## Short exercise
In the text on Ireland's digital economy below, extract the passage between "This may reflect" and "for that interaction.", inclusive.

## Document
--------

There is evidence in our study of a new dynamic driving online shopping; the impact of web chat on customer experiences. Over 4 in 10 Irish internet shoppers have interacted with customer service agents on a website via web chat when shopping online and 92% of them found it to be a helpful part of the shopping experience.

This may reflect the growing familiarity and comfort of Irish consumers with interactive social media and messaging tools such as WhatsApp and Twitter.

Top four most frequently used apps or functions on smartphone:

Another highly significant component of the digital economy is Government services. Nearly half – 45% – of Irish adults have interacted with a Government Department or public authority in the past 12 months and the overwhelming majority of internet users have chosen digital channels for that interaction.

There is also a clear appetite for even greater use of online and digital channels for this purpose. Some 62% of those who have interacted with them in the past 12 months agree that Government Departments and authorities could make better use of the internet and other digital tools to deliver services to citizens.

Forecast for Online Consumer Spending in Ireland

Implications

In this section we step back from trends and survey findings to explore some of the implications for different stakeholders in the successful development of Ireland’s digital economy.

SMEs & Start-ups

What should Irish SMEs and start-ups do to benefit from the trends/forecasts for the digital economy?

We have seen that the share of Irish websites in online sales has remained static. This may mean that there is a ‘substitution’ opportunity for those independent retailers and SMEs offering their products online to better target Irish consumers. It also, of course, provides opportunities for the same SMEs and start-ups to grow their sales overseas.

With online spending by Irish consumers set to almost double in value in the next five years, there will be even more opportunities for digitally-savvy Irish SMEs and start-ups to capture their share of the fastest-growing sector in the economy.

Government

Just as SMEs can expect new opportunities to emerge in the digital economy, so also can the Government and its Departments and agencies. Citizens have already demonstrated an extremely strong preference for online engagement with public service providers. That preference is likely to grow further in the years ahead.

Our research shows that Government is pushing on an open door with regard to digital channels and eCitizen engagement and that it should move ahead to reap the rewards of better public services and more efficient and lower cost delivery.

Digital Lives

What is it?

Digital technologies are now so embedded in our daily lives that we are often not even aware of how integral they have become to how we work, relax, learn and socialise.

Even as the digital economy continues to flourish and grow, the ways in which it impacts on consumer lifestyles, spending patterns and our overall wellbeing are set to change dramatically due to these new opportunities.

For example, by 2020 nearly half of all entertainment viewing in the EU will be time-shifted or non-linear, and the average global viewer will spend 24 hours a week watching online content.⁵

Another example is 'The Internet of Things’. As digital intelligence becomes embedded in many of the physical products and devices that we use every day, so will our ‘offline’ lives become more integrated into the digital world. The clear implication is that the distinction between offline and online may actually become redundant in the fairly near future. The Internet of Things as we currently describe it will be the digital catalyst for our relationship or connectedness with technology in all its guises.

In this section we look at just some of the opportunities which are already evident today and likely to become even more prevalent by 2021.

5 See: The Value of Content Report from Liberty Global: http://www.libertyglobal.com/pdf/public-policy/The- Value-of-Content-Digital.pdf

Why does it matter?

Many of the products and services we take for granted nowadays – Facebook, Hailo, and Netflix to name but a few – have only emerged because of an existing infrastructure of connectivity and technology that made it easy and simple for consumers to start using them.

--------

## Information shown
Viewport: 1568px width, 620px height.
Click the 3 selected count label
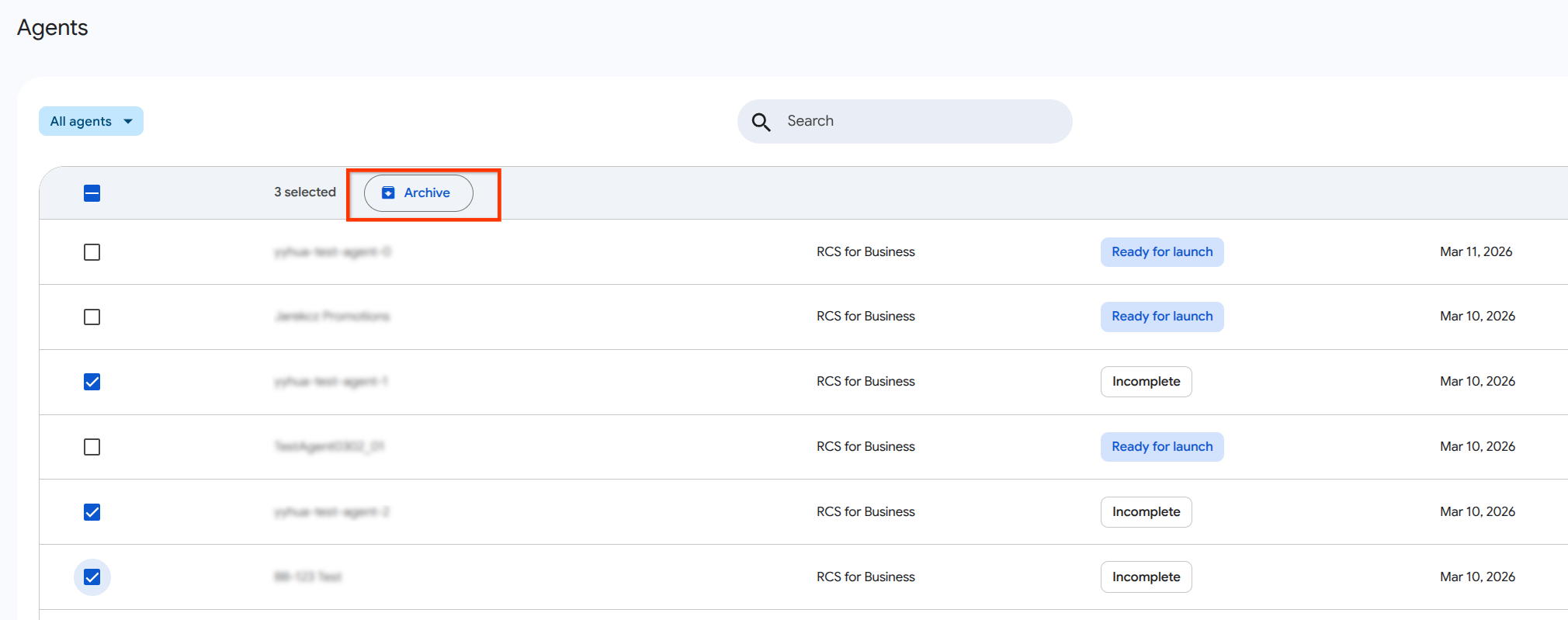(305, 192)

--------

## Problem solution
This may reflect the growing familiarity and comfort of Irish consumers with interactive social media and messaging tools such as WhatsApp and Twitter.

Top four most frequently used apps or functions on smartphone:

Another highly significant component of the digital economy is Government services. Nearly half – 45% – of Irish adults have interacted with a Government Department or public authority in the past 12 months and the overwhelming majority of internet users have chosen digital channels for that interaction.